В 1991 году всем станет ясно, что Вагнер завершил музыку XIX столетия, или Бетховенскую школу, но отнюдь не был зачинателем музыки ХХ века; точно так же самые совершенные произведения Моцарта – это последнее слово XVIII столетия, а не первое XIX.
Я стал литератором потому, что автор редко встречается со своими клиентами и не должен прилично одеваться.
Если человек решил убить тигра, это зовется спортом; а если тигр решил убить человека, это зовется кровожадностью.
Каждый человек имеет право на собственное мнение – при условии, что оно совпадает с нашим.
Скажи ему, что на небе 978301246569987 звезд, – и он поверит. Но скажи ему, что эта скамейка только что выкрашена, – и он непременно потрогает пальцем.
Теперь, когда я уже больше не великий человек, а всего-навсего старый маразматик, я могу судить, что это за штука – быть великим.
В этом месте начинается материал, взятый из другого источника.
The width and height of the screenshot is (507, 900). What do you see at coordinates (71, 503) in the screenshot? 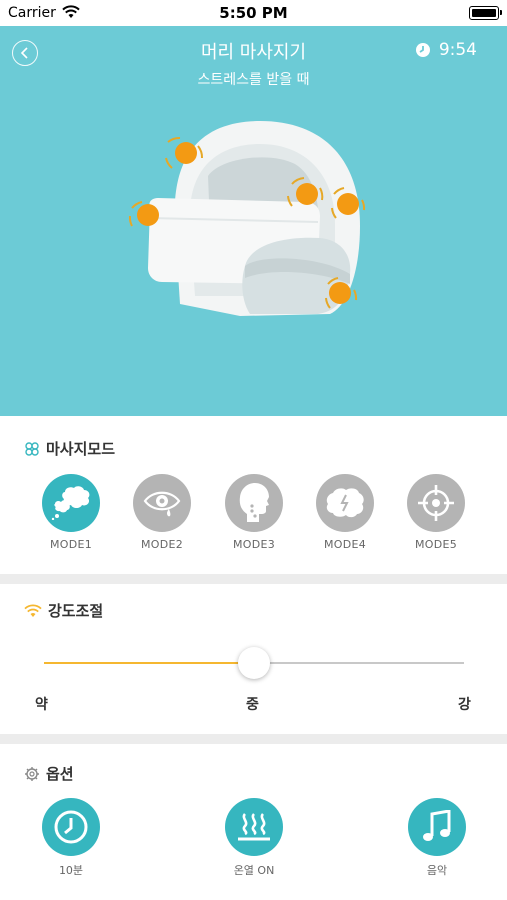
I see `speech-bubbles-icon` at bounding box center [71, 503].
Уверяю вас, что все удовольствие от этого занятия получаете именно вы – люди, которые меня чествуют, развлекаются этим; мне же достается вся тяжелая работа, мне досаждают просьбами об интервью или приглашениями на обед, и я от всего этого едва жив.
Если вы однажды скажете правду, вам уже никогда не поверят, сколько бы вы потом ни лгали.
Мало кто мыслит больше чем два или три раза в год; я стал всемирно известен благодаря тому, что мыслю раз или два раза в неделю.
Чувство юмора не покидало Шоу даже в последние дни его жизни. Его экономка вспоминала: “Одна из ирландских радиостанций прервала программу, чтобы спросить, какую мелодию он хотел бы услышать. Они знали о его любви ко всякой музыке и, наверное, ожидали, что он выберет что-нибудь классическое, а он удивил их всех и выбрал ирландскую мелодию, которая называется “Помирает старая корова”.
Из интервью с Бернардом Шоу
– Кого вы считаете величайшим в мире государственным деятелем в настоящее время?
– В мире сейчас живут три великих человека: один из них – великий государственный деятель. Его имя – Иосиф Сталин. Второй – великий математик. Его имя – Эйнштейн. Третий – великий драматург. Скромность не позволяет мне назвать его.
– Я поддерживал Ленина задолго до того, как Черчилль признал и провозгласил его великим государственным деятелем.
Теперь я пытаюсь заставить наших тупиц-дипломатов осознать тот очевидный факт, что Сталин является еще более великим. Он на целую голову выше самого способного из них.
(речь, произнесенная 26 июля 1931 года на вечере в честь 75-летия Б. Шоу в Доме профсоюзов)
В лице Бернарда Шоу мы можем приветствовать одного из самых блестящих паладинов смеха в истории человеческого искусства. Когда вы читаете Шоу, вам становится весело, вы почти беспрестанно улыбаетесь или смеетесь. Но вместе с тем вам делается жутко. Жутко может быть и такому читателю, против которого направлены стрелы смеха Шоу, жутко может быть и сочувствующему читателю, когда Шоу вскрывает перед ним мрачную сущность капиталистической действительности.
У Бернарда Шоу был замечательный предшественник, выразительный и мрачный гений, у которого смех достигал столь же виртуозных и еще более мрачных эффектов. Это паладин смеха такой же, как Бернард Шоу, по обстоятельствам исторического момента, в который он жил, более сумрачный, – это соотечественник Бернарда Шоу – великий сатирик Джонатан Свифт.
Этот человек умел смеяться веселым грациозным серебристым смехом. Его «Гулливер» сделался любимой книжкой детей – буржуазных и пролетарских, и вместе с тем Дж. Свифт с пугающим юмором внес предложение о том, как следует английской буржуазии заготавливать мясо младенцев, излишне рождающихся в бедных английских семьях, как их солить, готовить впрок, делать вкусные блюда, для того чтобы обращать такое несчастье, как сверхнаселение, в источник питания.
Если мы сравним смех Дж. Свифта и смех Шоу, то придем к некоторым очень интересным выводам. Вообще говоря, человек смеется, когда он побеждает. Физиологический смех есть разрешение трудностей психофизиологического напряжения, – мы его преодолеваем, когда оказывается, что та или другая проблема или явление, показавшиеся нам страшными, заслуживающими пристального внимания, оказываются не серьезными. Мы смеемся, когда мы отражаем нервную энергию мозга; разряжая ее на движения лица и мускулов, мы демобилизуемся.